[Dataset Boundary: Start]

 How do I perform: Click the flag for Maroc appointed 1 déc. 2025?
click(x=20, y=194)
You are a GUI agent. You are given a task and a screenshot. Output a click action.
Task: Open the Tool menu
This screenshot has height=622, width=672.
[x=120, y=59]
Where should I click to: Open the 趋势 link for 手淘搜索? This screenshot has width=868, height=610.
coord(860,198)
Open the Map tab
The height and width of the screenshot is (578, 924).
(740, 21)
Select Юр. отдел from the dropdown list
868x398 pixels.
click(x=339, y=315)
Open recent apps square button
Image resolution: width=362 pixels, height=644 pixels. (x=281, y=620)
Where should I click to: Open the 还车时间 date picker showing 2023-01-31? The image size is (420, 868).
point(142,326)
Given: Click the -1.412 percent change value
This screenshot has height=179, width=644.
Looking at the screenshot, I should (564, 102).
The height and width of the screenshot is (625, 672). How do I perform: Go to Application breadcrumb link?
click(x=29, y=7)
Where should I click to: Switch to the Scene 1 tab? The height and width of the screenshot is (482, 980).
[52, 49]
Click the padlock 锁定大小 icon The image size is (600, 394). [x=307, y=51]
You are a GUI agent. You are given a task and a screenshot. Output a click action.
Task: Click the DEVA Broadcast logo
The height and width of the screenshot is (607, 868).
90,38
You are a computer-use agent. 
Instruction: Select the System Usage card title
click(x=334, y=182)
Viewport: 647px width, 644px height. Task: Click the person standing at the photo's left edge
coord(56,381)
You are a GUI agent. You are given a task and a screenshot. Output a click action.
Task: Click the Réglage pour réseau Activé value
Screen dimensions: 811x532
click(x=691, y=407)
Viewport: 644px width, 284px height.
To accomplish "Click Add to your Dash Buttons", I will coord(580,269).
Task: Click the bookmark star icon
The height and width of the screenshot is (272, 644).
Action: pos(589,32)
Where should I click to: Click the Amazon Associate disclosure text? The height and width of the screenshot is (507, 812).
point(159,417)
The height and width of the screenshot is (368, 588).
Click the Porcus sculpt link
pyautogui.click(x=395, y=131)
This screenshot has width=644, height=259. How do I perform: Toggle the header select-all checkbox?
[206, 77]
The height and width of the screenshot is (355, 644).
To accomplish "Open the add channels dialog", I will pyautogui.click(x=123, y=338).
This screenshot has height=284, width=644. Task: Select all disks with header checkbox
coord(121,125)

[Dataset Boundary: End]

# How to complete this task
Which lines of the entries above contain the string "will"? Copy each one.

# Exercise output
To accomplish "Click Add to your Dash Buttons", I will coord(580,269).
To accomplish "Open the add channels dialog", I will pyautogui.click(x=123, y=338).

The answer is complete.